Cezasızlık cesaretlendiriyor
Irkçı saldırıların temelinde iki neden olduğuna dikkati çeken HDP Hukuk ve İnsan Hakları Komisyonundan Sorumlu Eş Genel Başkan Yardımcısı Ümit Dede de birincil sebebin iktidar ve onu destekleyen siyasi partilerin, ırkçı, tekçi, ayrımcı nefret söylemleri olduğunu belirtti. İkinci olarak da yargıdaki cezasızlık politikasının, bu saldırıları gerçekleştiren kişilere cesaret verdiğini ve adeta teşvik ettiğini dile getiren Dede, “Hem soruşturmaların etkin bir şekilde yürütülmemesi hem de yargılamaların adil olmaması, saldırganların hem kolluk hem de yargı mensupları tarafından korunması, kayırılması nefret suçu kapsamındaki saldırıları gerçekleştiren faillere cesaret veriyor” dedi.
Failler korunuyor
Irkçı saldırılara parti olarak da maruz kaldıklarını vurgulayan Dede, İzmir ve Marmaris saldırılarını anımsattı. Dede, “Saldırıların kesinlikle nefret suçu kapsamında değerlendirilmesi ve etkin bir şekilde kınanması gerekirken, saldırıların hemen akabinde iktidar partisinin sözcüleri ve bürokratlar, olayın adli bir vaka olduğu yönünde algı yaratmaya ve böylece daha ilk andan itibaren failleri koruma çabası içerisinde oluyor. Öte taraftan, caydırıcı ve önleyici tedbirler alması gereken kolluk, soruşturmayı yürüten savcı ve kovuşturma aşamasında yargı da bu tür saldırıları adli vakalar olarak görerek, önleyici ve caydırıcı bir süreç işletmek bir tarafa, faili koruyan kollayan, faillere cesaret veren bir yargı süreci işletiyorlar” diye konuştu.
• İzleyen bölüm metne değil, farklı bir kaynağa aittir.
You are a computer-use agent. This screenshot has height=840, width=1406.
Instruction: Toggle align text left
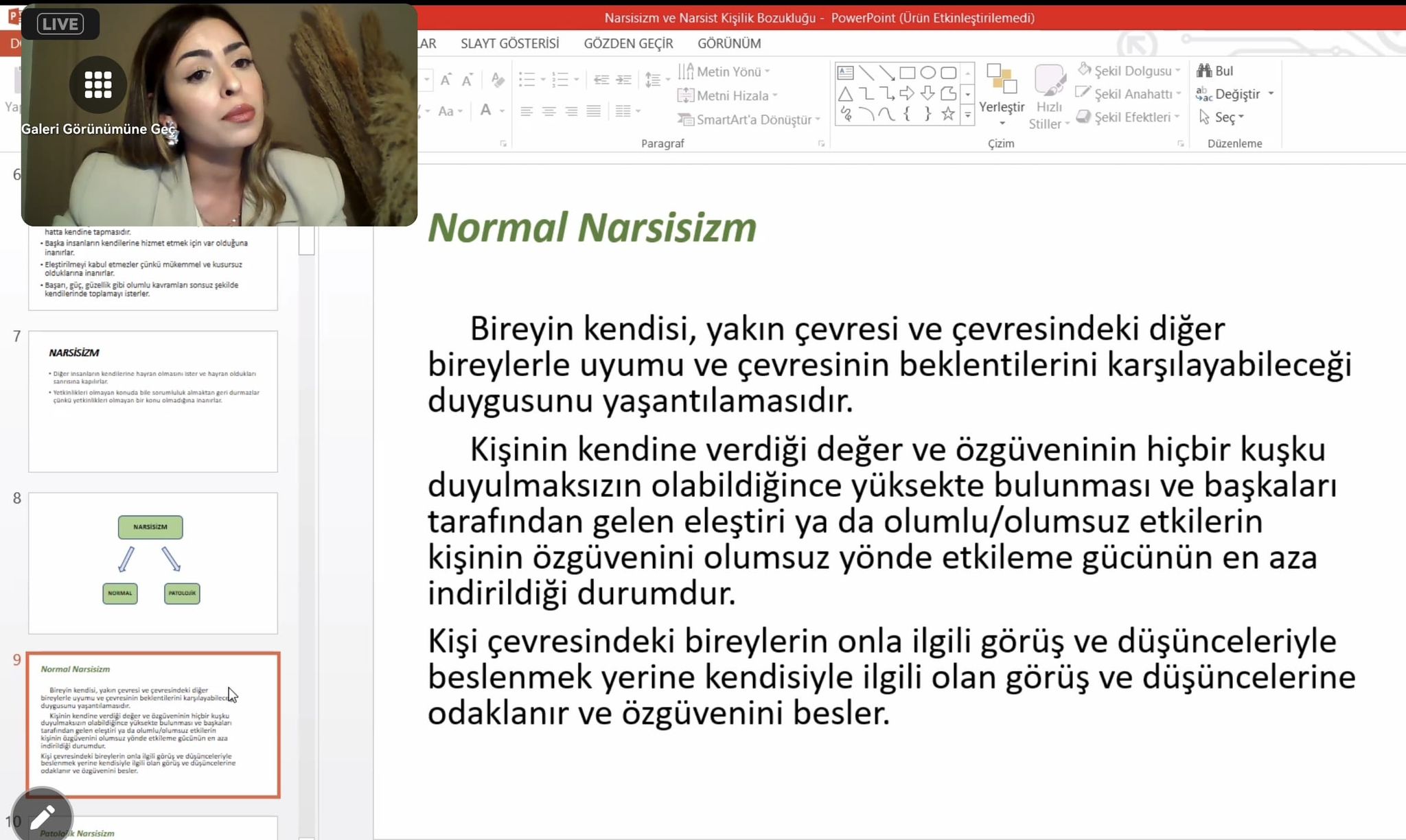point(527,111)
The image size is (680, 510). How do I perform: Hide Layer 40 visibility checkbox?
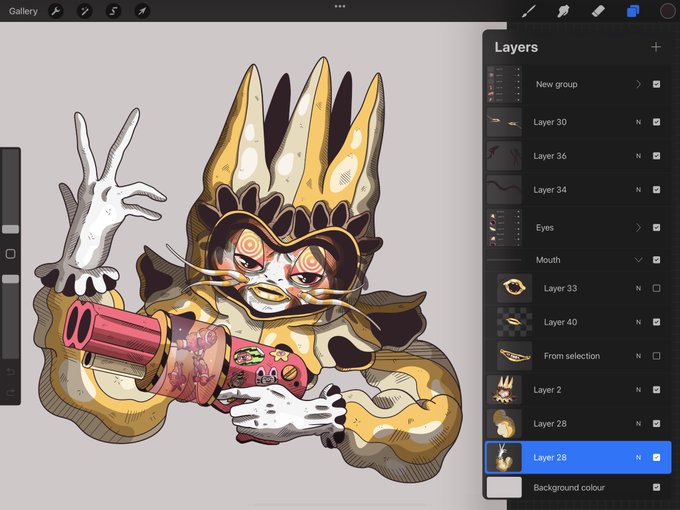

Ayrımcılığa karşı mücadele
Dede, bu tür saldırılara karşı siyasetçilerin çok daha yapıcı ve toplumda ayrıştırmayı ve kutuplaştırmayı önleyecek bir dil kullanması gerektiğinin altını çizdi. Sürecin hem hukuken hem de siyaseten takipçisi olacaklarını da dile getiren Dede, sözlerini şöyle tamamladı:
“Bu mesele aynı zamanda toplumsal bir mesele. Ayrımcılıkla mücadele ancak toplumda bir arada yaşama bilincinin arttırılmasıyla sağlanabilir. Siyasi iktidar ve ortakları toplumda; ayrımcılığı, kutuplaştırmayı körüklemeye çalışırken bizlerde demokrasi, özgürlük ve hak savunucuları olarak bizler, tüm farklılıklarımızla bir arada, birlikte yaşamı inşa etmenin dilini ve eylemini ısrarla savunacak ve geliştirecek, tekçi, ayrımcı, kutuplaştırıcı zihniyetin bu topraklardan silinmesi için mücadelemizi ısrarla sürdüreceğiz.”